Problem description: Copy out the x86 entry patch below in full, character for character.
[Document section start]
Now that everything is converted to the new IDTENTRY mechansim, move the
irq tracing and the invocation of enter_to_user_mode() to C code, i.e. into
the idtentry_enter() inline which is invoked through the IDTENTRY magic.
Signed-off-by: Thomas Gleixner <[email protected]>
---
arch/x86/entry/entry_32.S | 1 -
arch/x86/entry/entry_64.S | 9 ---------
arch/x86/include/asm/idtentry.h | 19 ++++++++++++++++++-
3 files changed, 18 insertions(+), 11 deletions(-)
--- a/arch/x86/entry/entry_32.S
+++ b/arch/x86/entry/entry_32.S
@@ -1452,7 +1452,6 @@ SYM_CODE_START_LOCAL_NOALIGN(common_exce
movl PT_ORIG_EAX(%esp), %edx # get the error code
movl $-1, PT_ORIG_EAX(%esp) # no syscall to restart
- TRACE_IRQS_OFF
movl %esp, %eax # pt_regs pointer
CALL_NOSPEC %edi
jmp ret_from_exception
--- a/arch/x86/entry/entry_64.S
+++ b/arch/x86/entry/entry_64.S
@@ -511,15 +511,6 @@ SYM_CODE_END(spurious_entries_start)
[Document section end]
[Data excerpts start]
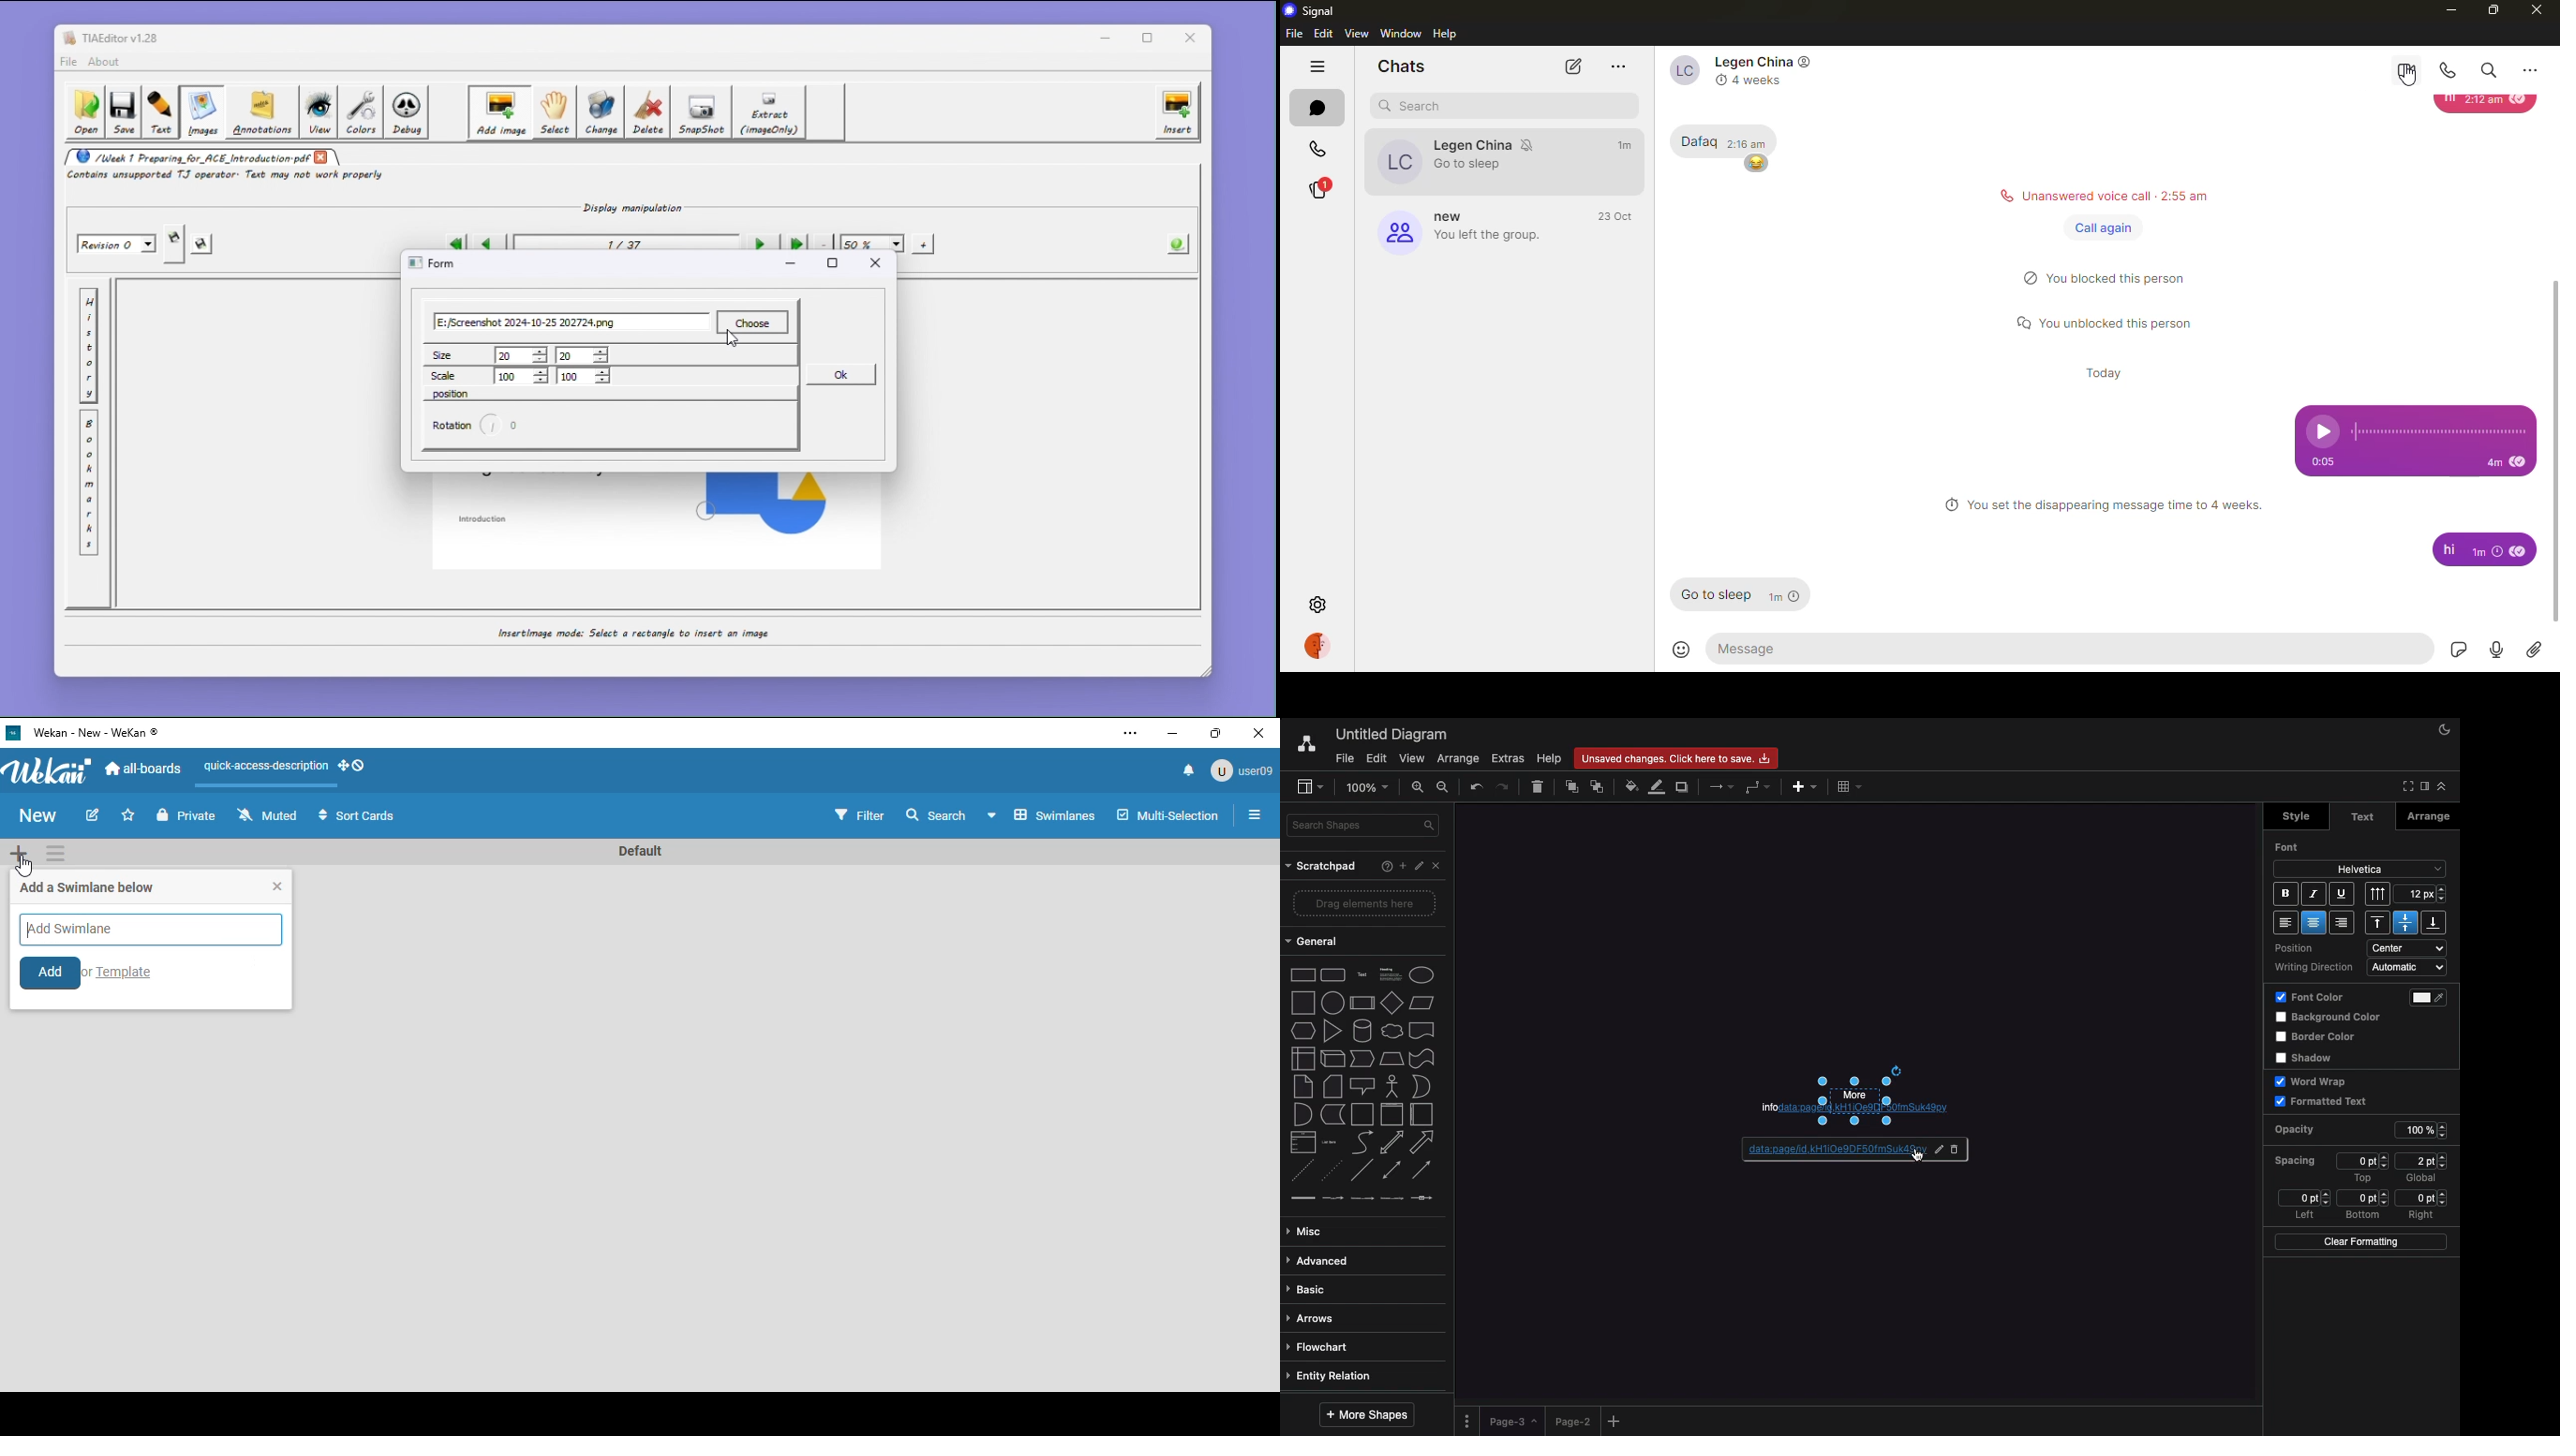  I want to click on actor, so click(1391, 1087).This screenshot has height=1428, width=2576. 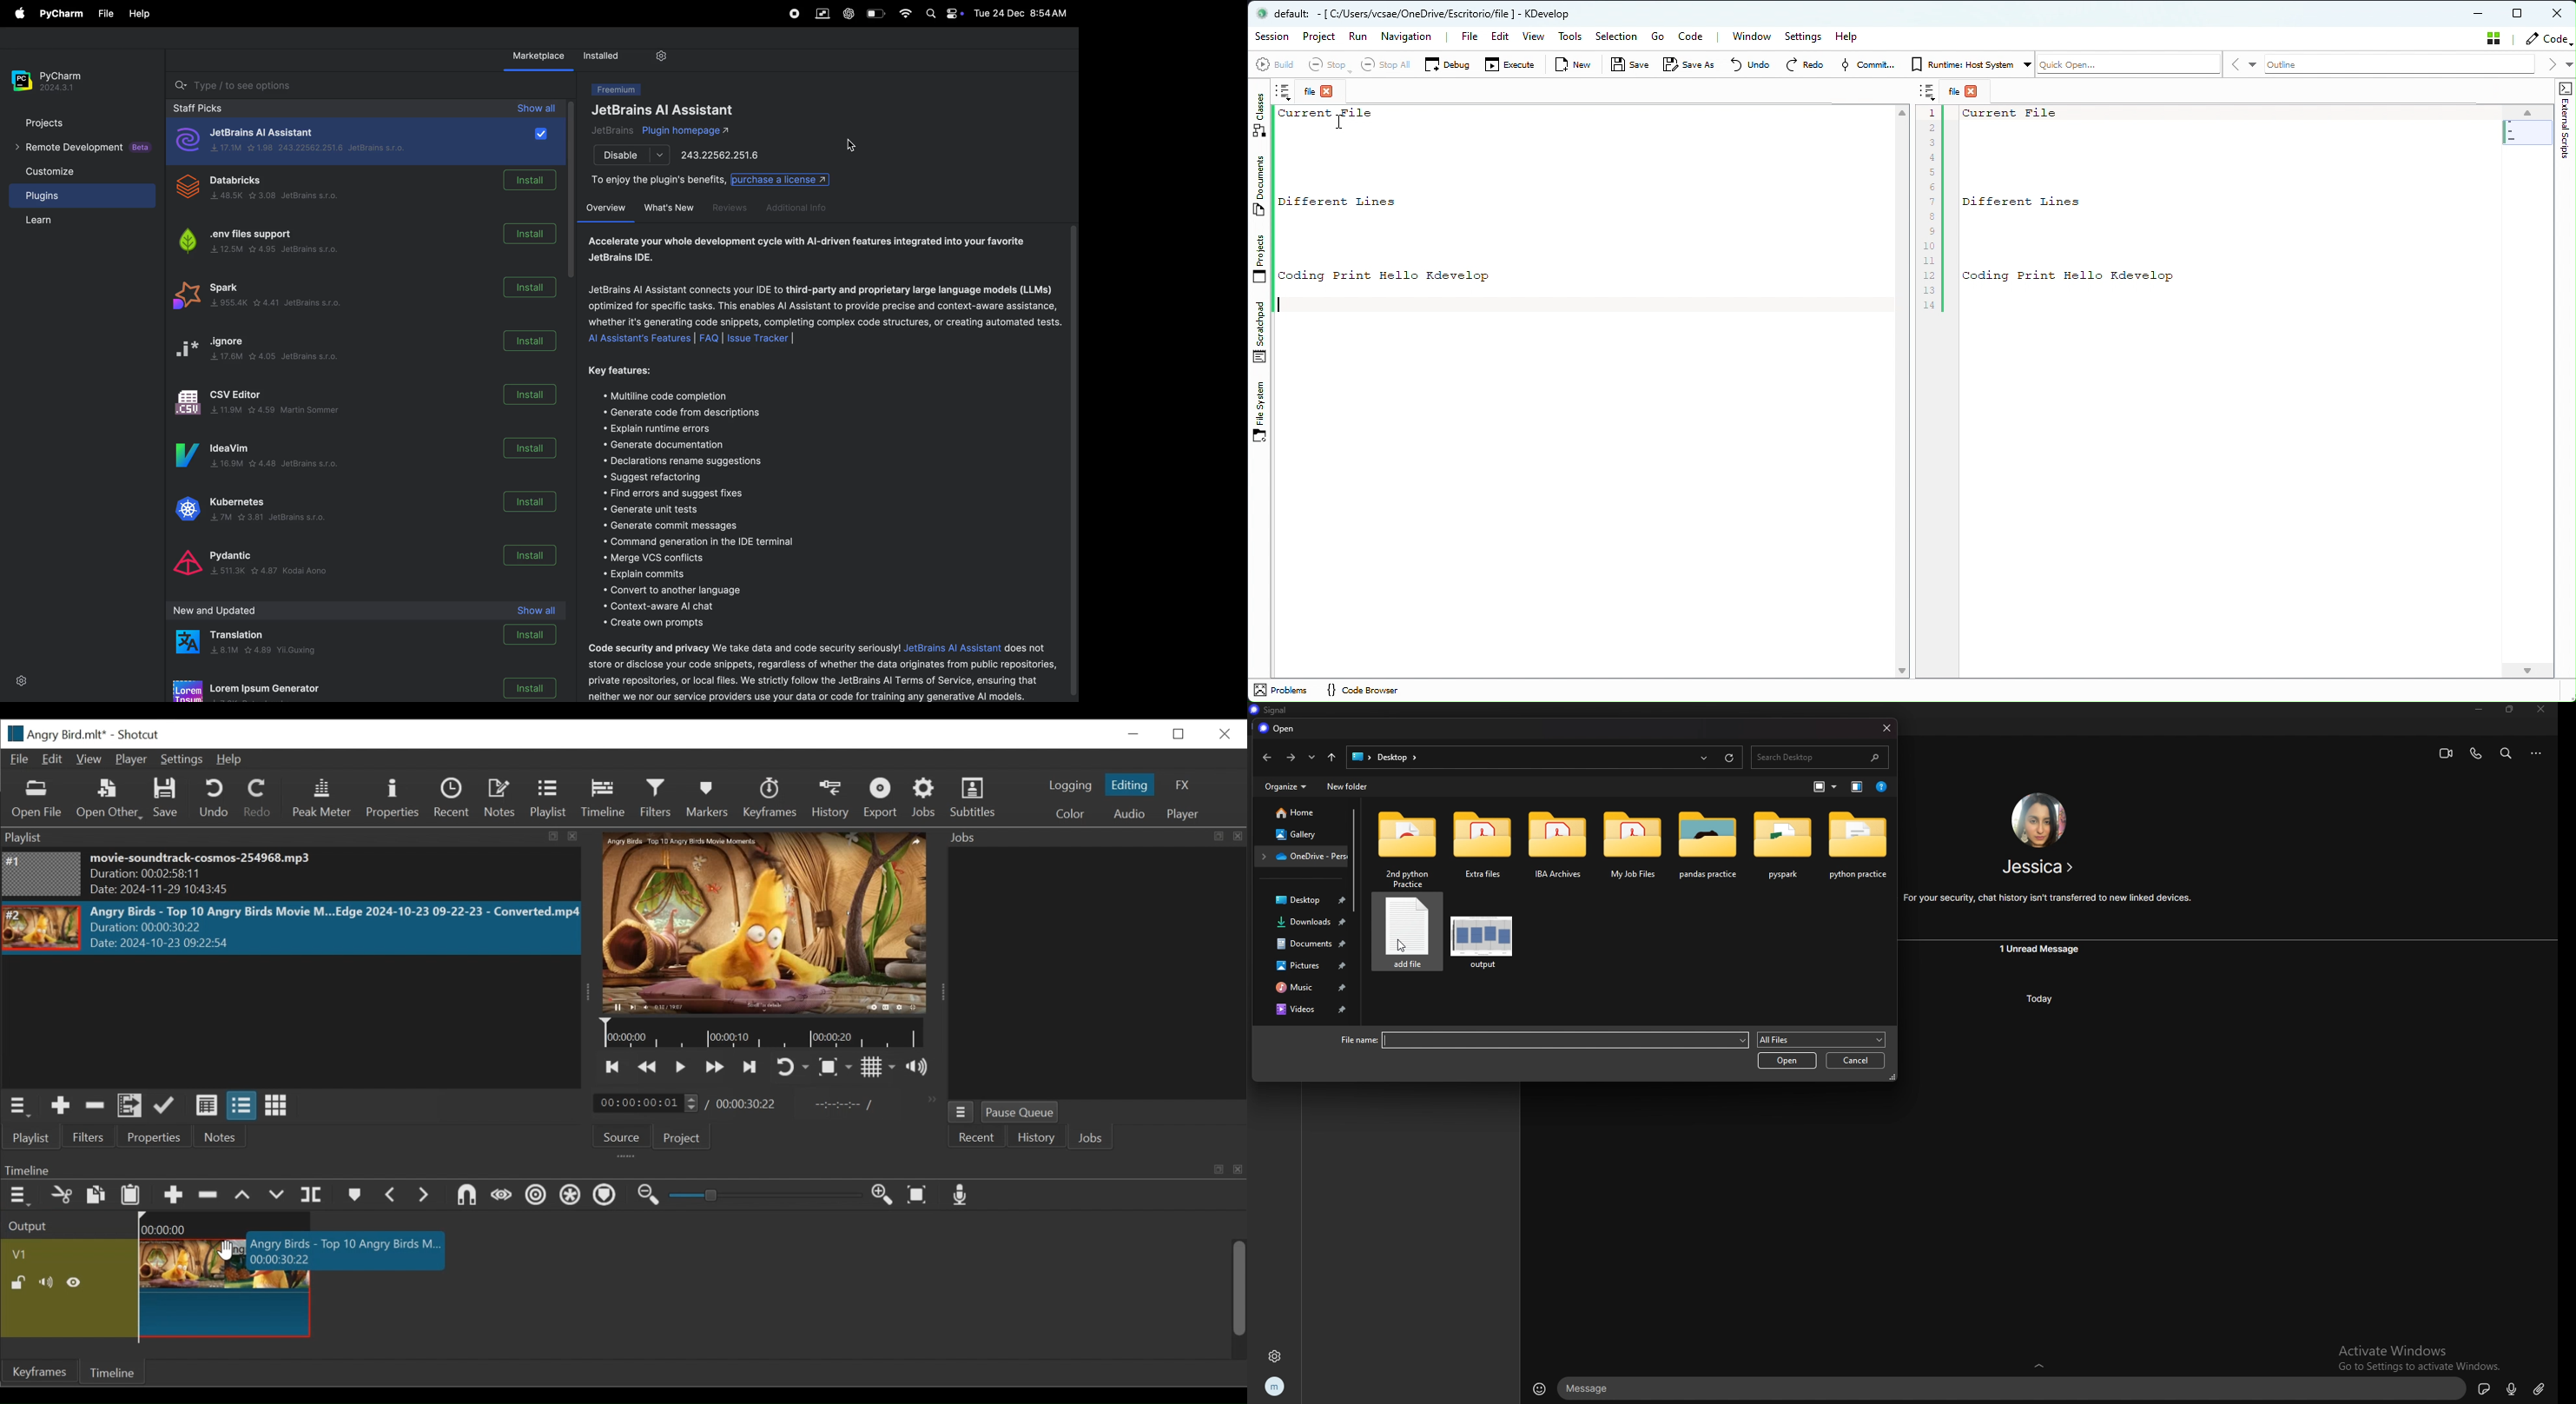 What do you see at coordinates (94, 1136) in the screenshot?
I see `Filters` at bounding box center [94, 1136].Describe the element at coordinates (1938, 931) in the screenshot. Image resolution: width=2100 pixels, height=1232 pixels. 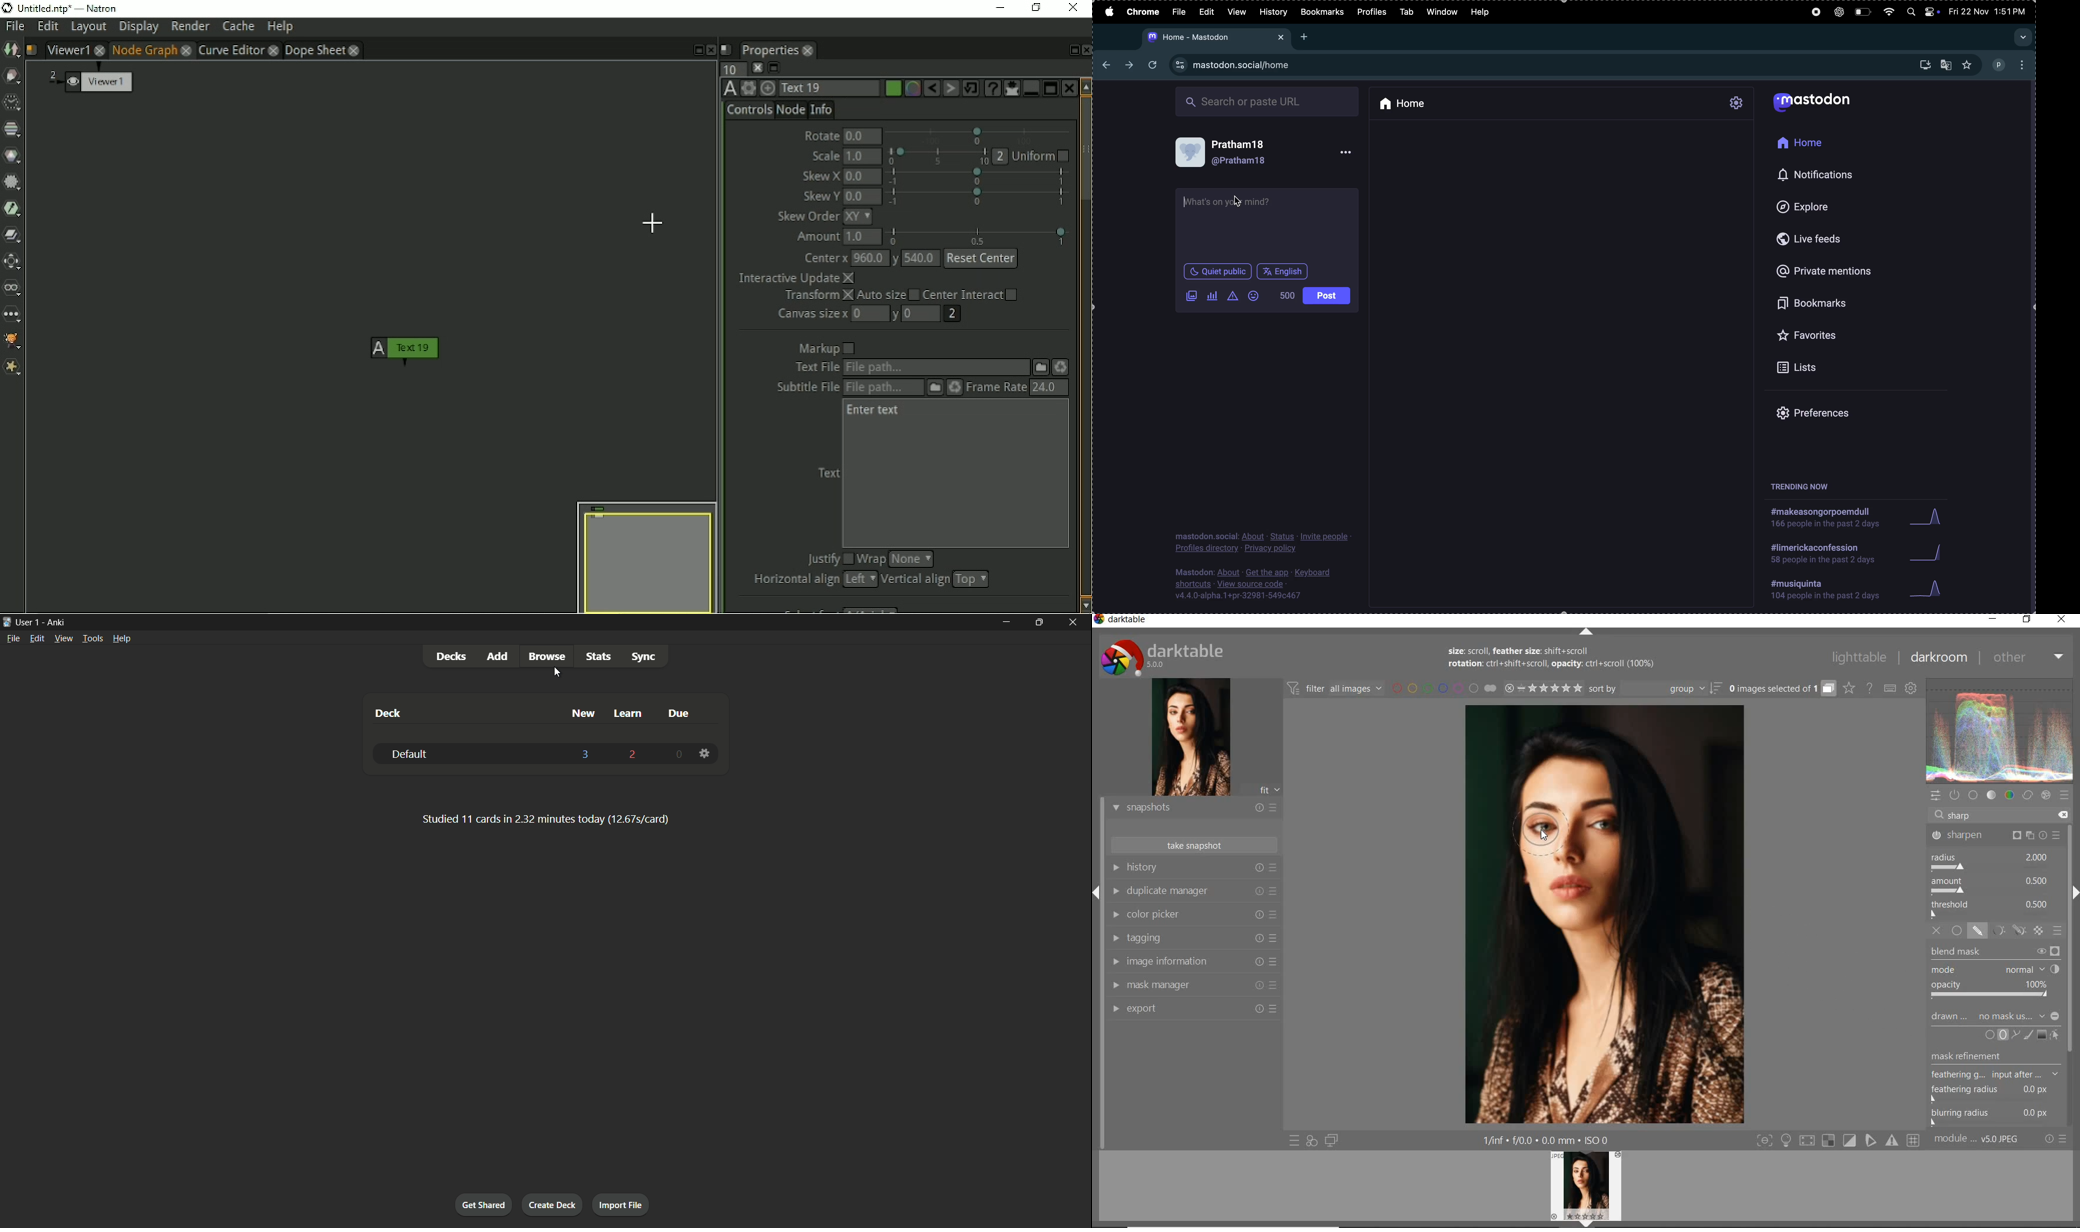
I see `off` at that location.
[Data excerpts end]
Output of the task:
Now that everything is converted to the new IDTENTRY mechansim, move the
irq tracing and the invocation of enter_to_user_mode() to C code, i.e. into
the idtentry_enter() inline which is invoked through the IDTENTRY magic.
Signed-off-by: Thomas Gleixner <[email protected]>
---
arch/x86/entry/entry_32.S | 1 -
arch/x86/entry/entry_64.S | 9 ---------
arch/x86/include/asm/idtentry.h | 19 ++++++++++++++++++-
3 files changed, 18 insertions(+), 11 deletions(-)
--- a/arch/x86/entry/entry_32.S
+++ b/arch/x86/entry/entry_32.S
@@ -1452,7 +1452,6 @@ SYM_CODE_START_LOCAL_NOALIGN(common_exce
movl PT_ORIG_EAX(%esp), %edx # get the error code
movl $-1, PT_ORIG_EAX(%esp) # no syscall to restart
- TRACE_IRQS_OFF
movl %esp, %eax # pt_regs pointer
CALL_NOSPEC %edi
jmp ret_from_exception
--- a/arch/x86/entry/entry_64.S
+++ b/arch/x86/entry/entry_64.S
@@ -511,15 +511,6 @@ SYM_CODE_END(spurious_entries_start)